Burjuvazinin cephesinden olaya bakacak olursak, sermaye sınıfı içine düştüğü ekonomik krizin faturasını işçi-emekçi sınıflara kesebilmek, işçi ve emekçilerin düzeni sarsacak şekilde ayağa kalkmasını önlemek amacıyla Trump gibi, Bolsonaro gibi burjuva politikacılardan medet ummaktadır.
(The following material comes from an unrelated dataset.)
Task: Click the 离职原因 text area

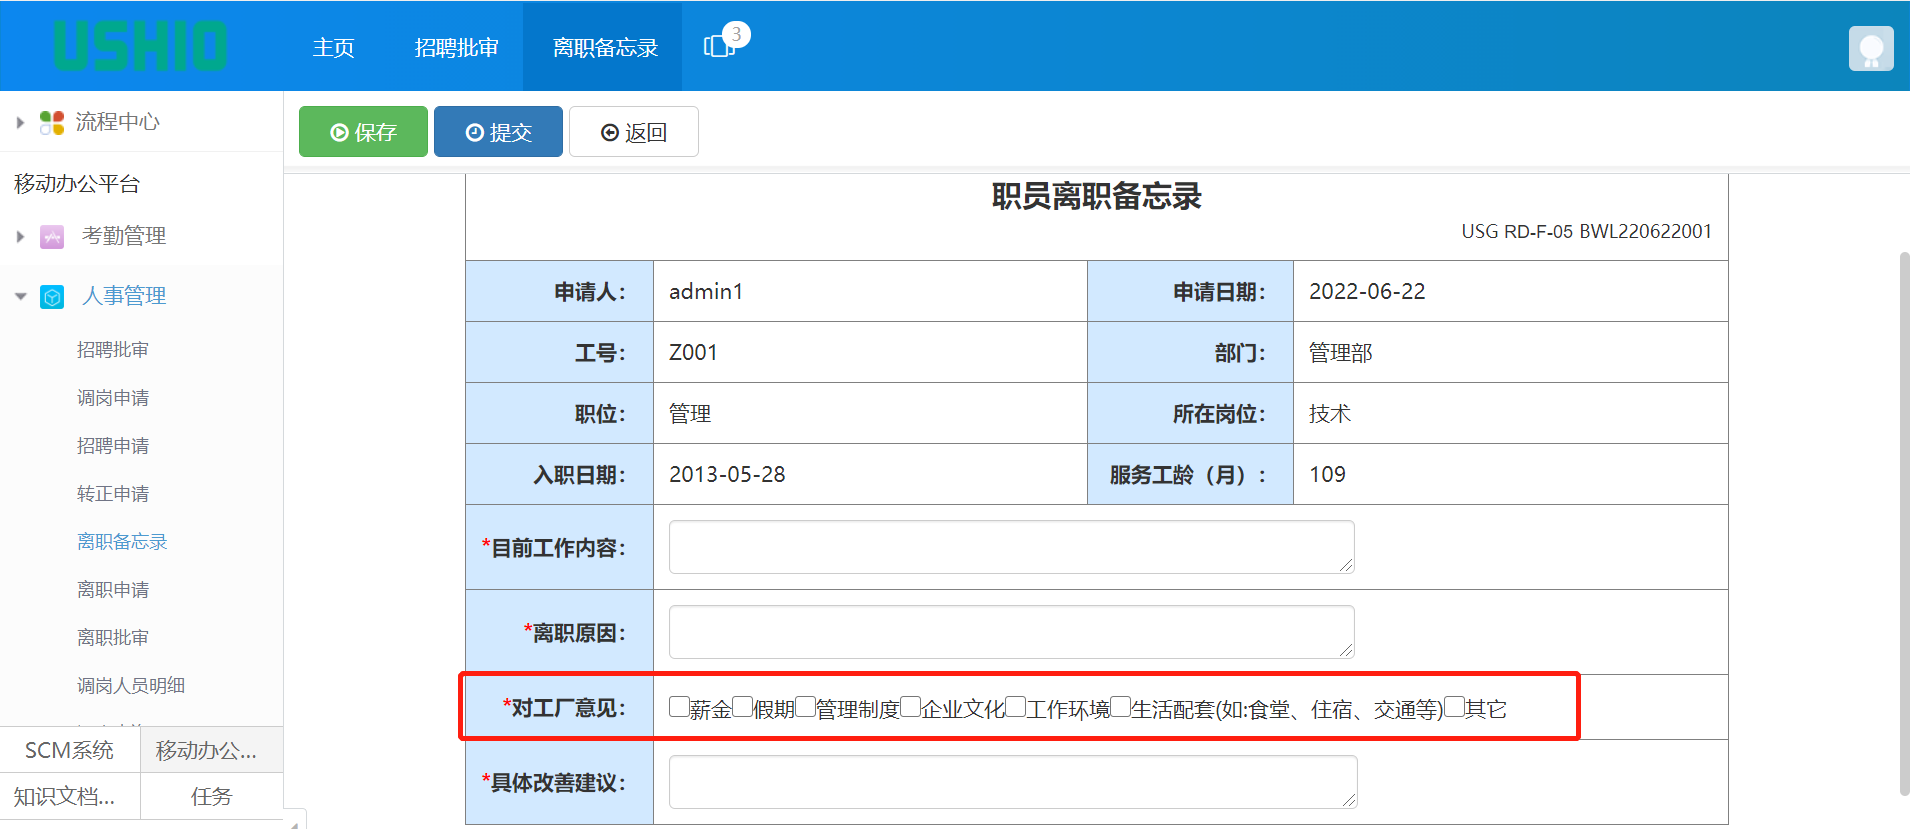Action: coord(1011,632)
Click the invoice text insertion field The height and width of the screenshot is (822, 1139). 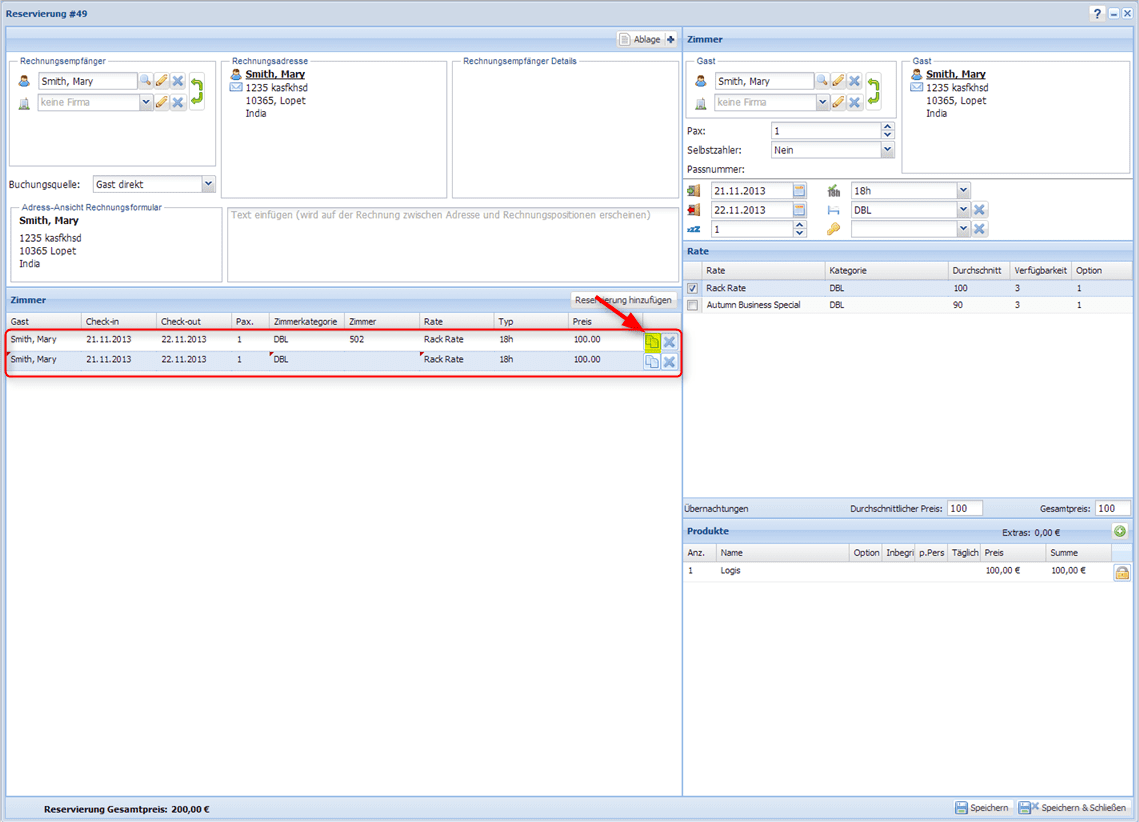[452, 244]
Bu kadar zor ve çıkışsız durumda olmasaydı, burjuvazi siyasi iktidarı bu tür politikacıların ellerine kolay kolay terk etmez; Covid-19 gibi hastalıklardan medet ummaya kadar işi vardırmazdı.
Ne yazık ki örgütsüz ve bilinçsiz bir şekilde burjuvazinin yalanlarıyla kafası bulandırılmış işçiler, halen böylesi burjuva politikacılardan medet ummakta ya da muhalif görünen düzen partilerine bel bağlamakta, düzeni yıkmak yerine reforme etmeye çalışanların peşinden gidebilmektedir.
Şüphesiz bu ilelebet böyle sürmeyecektir. Mutlaka işçi sınıfı gerçekleri görecek ve bunca haksızlığın hesabını soracaktır. Eninde sonunda işçi sınıfı kendi sorunlarını çözmek ve yeni bir dünya inşa etmek için kolları sıvayacaktır.